The modern chapter of the West Side Placer begins in the early 1980s, when rising gold prices sent professional operators back across the old districts of the American West with equipment the canal-era miners could only have dreamed of.
Centennial and Marathon
Two companies did the serious work: Centennial Gold and Marathon, whose programs judged the West Side ground the largest and richest placer field in the district. Where the 1890s had thrown water and mercury at the problem, the 1980s brought engineered gravity separation — Reichert cone concentrators and mineral spirals, the same technology family that built the great mineral-sand industries of Australia and the American Southeast.

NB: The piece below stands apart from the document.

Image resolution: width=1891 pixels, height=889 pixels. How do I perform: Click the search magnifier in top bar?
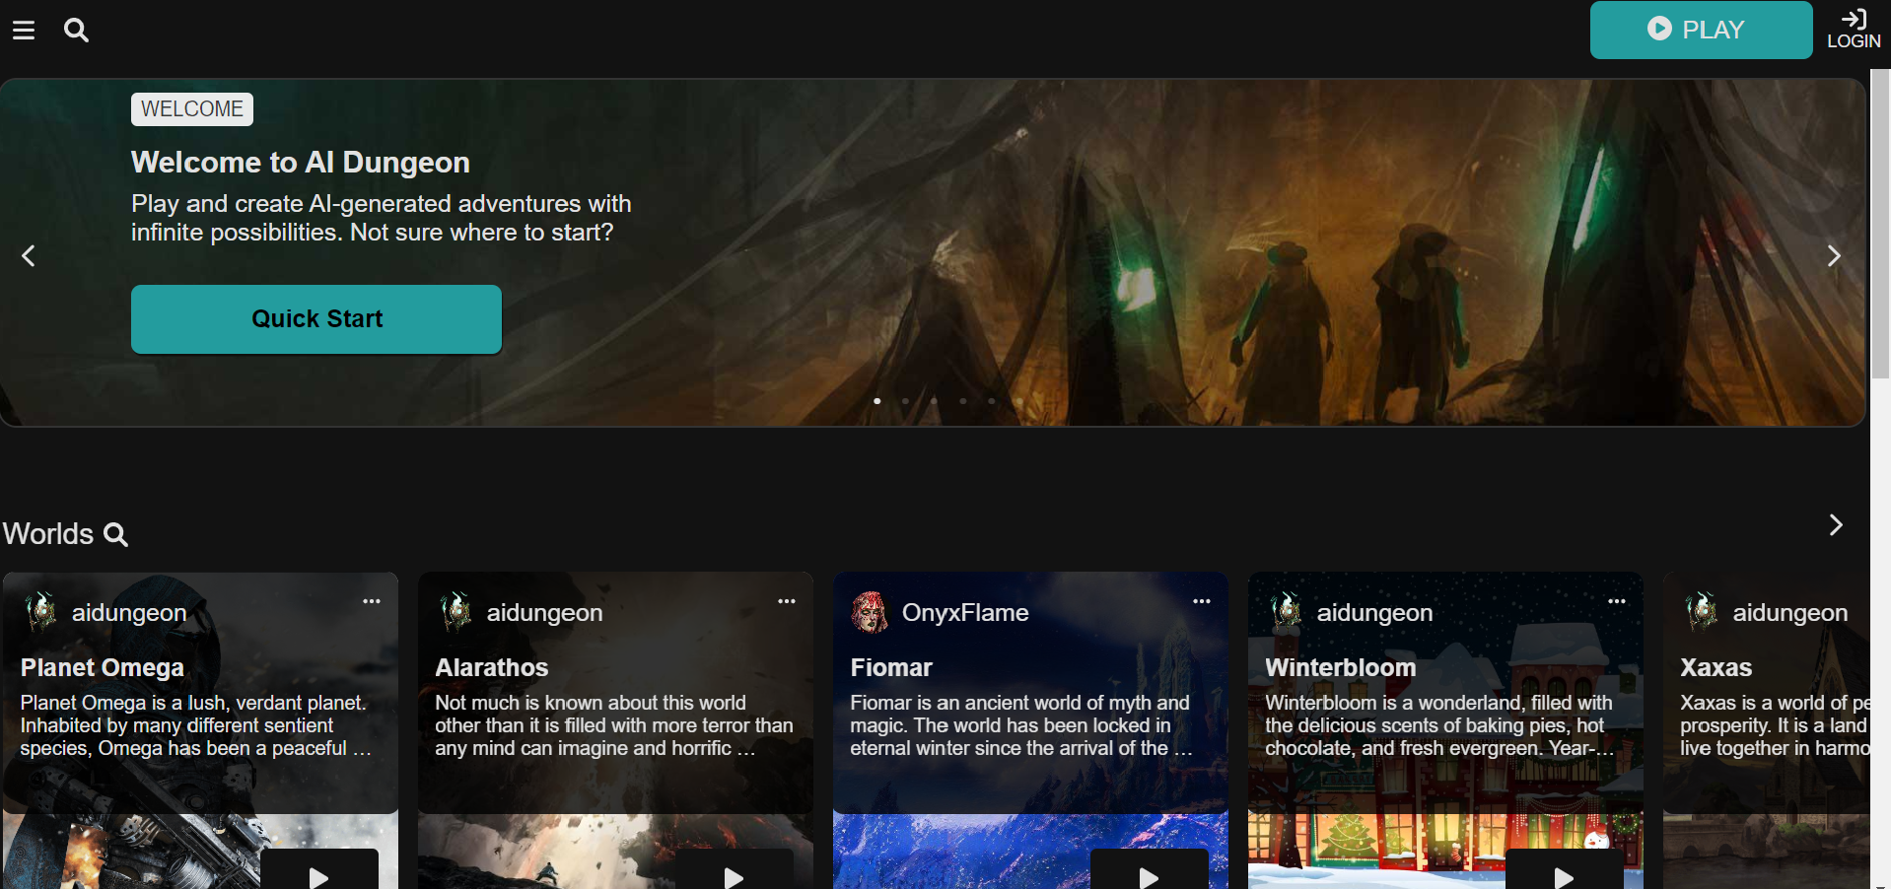[76, 31]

It worked. In its best season, the Centennial operation recovered approximately nine hundred ounces of gold — proof, on production scale, that the fine gold the old examiners had measured could actually be captured. The recovery flowsheet details survive in the project archive, and they read like a direct ancestor of the modern program: scrub the gravel, concentrate by gravity, deal honestly with the clay.
The Phone Call About the Black Sand
Then came the detail that, in hindsight, reads like the future announcing itself. The gravity circuits that caught the gold also concentrated the heavy black sands — and those concentrates were so rich in monazite that they drew commercial interest from Rhône-Poulenc, the French chemical group that was then the western world's dominant rare-earth processor.

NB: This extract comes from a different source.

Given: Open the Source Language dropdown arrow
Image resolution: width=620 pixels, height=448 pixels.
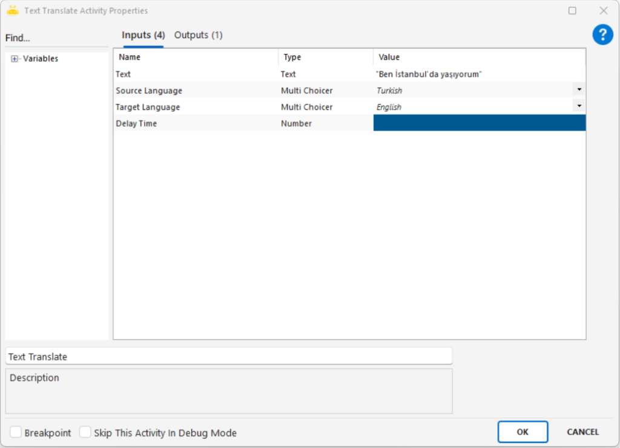Looking at the screenshot, I should 579,89.

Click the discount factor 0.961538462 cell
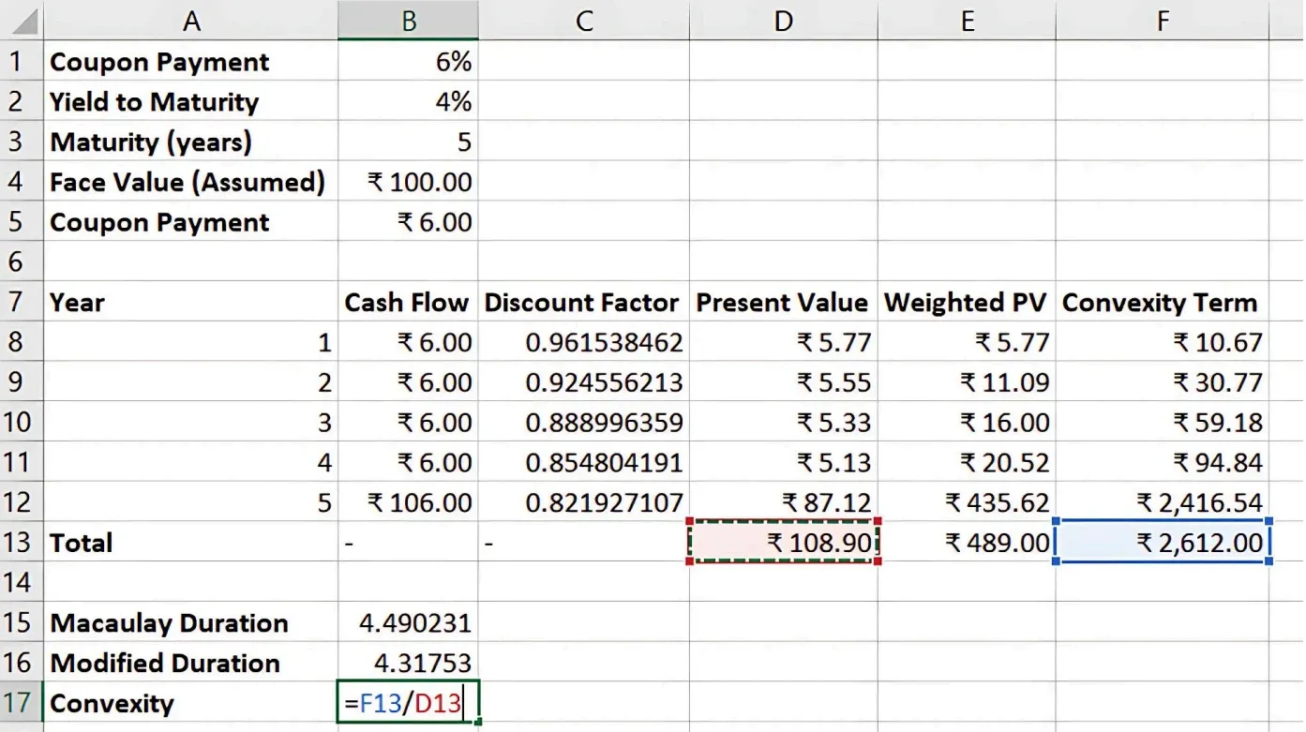[583, 343]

In the early 1980s, rare earths were an obscure specialty market and the inquiry came to nothing. When the gold price fell later in the decade, the whole program lapsed, the equipment was pulled, and the field went quiet again. The monazite went back to being sand.
What the Revival Proved
The 1980s program settled questions the project still relies on:
- Commercial recovery is achievable. Nine hundred ounces in a season is not a pan sample; it is an operating result.
- Gravity is the right tool. The gold and the heavy minerals both respond to it, and no chemistry is required on site.
- The monazite is real and abundant — abundant enough that the world's leading rare-earth company noticed from across an ocean, decades before "critical minerals" was a phrase in federal policy.